**WORK REQUEST**
Beginning with the line that has "Where should I click to: Click", reproduce each remaining line of the data exactly, down to and including the last.

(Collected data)

━━━━━━━━━━━━━━━━

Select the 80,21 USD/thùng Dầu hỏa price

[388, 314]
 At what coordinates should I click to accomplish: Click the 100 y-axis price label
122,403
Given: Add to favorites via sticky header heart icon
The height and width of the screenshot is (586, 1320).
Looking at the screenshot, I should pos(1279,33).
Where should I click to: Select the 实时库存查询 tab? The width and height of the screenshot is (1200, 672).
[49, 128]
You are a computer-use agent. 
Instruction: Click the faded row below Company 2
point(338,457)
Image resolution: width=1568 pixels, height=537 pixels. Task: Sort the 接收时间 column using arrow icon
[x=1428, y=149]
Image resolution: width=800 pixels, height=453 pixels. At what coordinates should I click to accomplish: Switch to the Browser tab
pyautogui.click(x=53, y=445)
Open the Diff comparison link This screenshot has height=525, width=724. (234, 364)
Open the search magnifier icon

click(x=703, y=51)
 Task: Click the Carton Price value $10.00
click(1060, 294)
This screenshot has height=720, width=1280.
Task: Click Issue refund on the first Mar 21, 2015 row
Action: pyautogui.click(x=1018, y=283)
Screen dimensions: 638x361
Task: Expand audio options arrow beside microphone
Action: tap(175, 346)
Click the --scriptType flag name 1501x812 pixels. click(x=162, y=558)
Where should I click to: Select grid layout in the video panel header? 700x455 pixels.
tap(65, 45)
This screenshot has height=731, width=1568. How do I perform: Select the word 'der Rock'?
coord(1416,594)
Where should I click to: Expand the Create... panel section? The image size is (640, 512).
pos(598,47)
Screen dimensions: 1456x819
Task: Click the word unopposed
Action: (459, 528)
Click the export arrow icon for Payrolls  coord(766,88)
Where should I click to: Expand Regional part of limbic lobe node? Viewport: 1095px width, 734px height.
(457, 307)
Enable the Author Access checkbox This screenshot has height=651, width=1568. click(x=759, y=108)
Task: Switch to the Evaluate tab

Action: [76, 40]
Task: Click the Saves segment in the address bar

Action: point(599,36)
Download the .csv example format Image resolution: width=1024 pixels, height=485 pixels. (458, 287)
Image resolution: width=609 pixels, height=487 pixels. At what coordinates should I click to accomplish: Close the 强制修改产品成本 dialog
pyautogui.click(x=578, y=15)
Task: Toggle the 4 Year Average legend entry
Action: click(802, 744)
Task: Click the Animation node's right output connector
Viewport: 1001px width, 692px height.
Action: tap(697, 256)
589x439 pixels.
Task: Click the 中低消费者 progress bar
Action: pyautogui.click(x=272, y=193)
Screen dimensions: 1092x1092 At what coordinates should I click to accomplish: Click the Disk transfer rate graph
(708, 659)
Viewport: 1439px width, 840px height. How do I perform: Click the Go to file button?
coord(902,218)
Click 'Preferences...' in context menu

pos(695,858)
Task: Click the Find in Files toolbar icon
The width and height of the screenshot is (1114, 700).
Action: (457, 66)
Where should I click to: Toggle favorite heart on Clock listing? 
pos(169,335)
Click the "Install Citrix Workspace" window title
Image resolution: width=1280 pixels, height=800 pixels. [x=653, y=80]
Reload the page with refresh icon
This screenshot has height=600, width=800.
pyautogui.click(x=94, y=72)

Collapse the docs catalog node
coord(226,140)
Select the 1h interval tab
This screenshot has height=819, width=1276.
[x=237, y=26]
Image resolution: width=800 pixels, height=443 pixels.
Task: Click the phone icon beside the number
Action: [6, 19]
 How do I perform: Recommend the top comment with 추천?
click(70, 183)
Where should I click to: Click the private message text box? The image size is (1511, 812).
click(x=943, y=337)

━━━━━━━━━━━━━━━━

**REPLY TO THE TASK**
Where should I click to: Click the private message text box? The image size is (1511, 812).
click(x=943, y=337)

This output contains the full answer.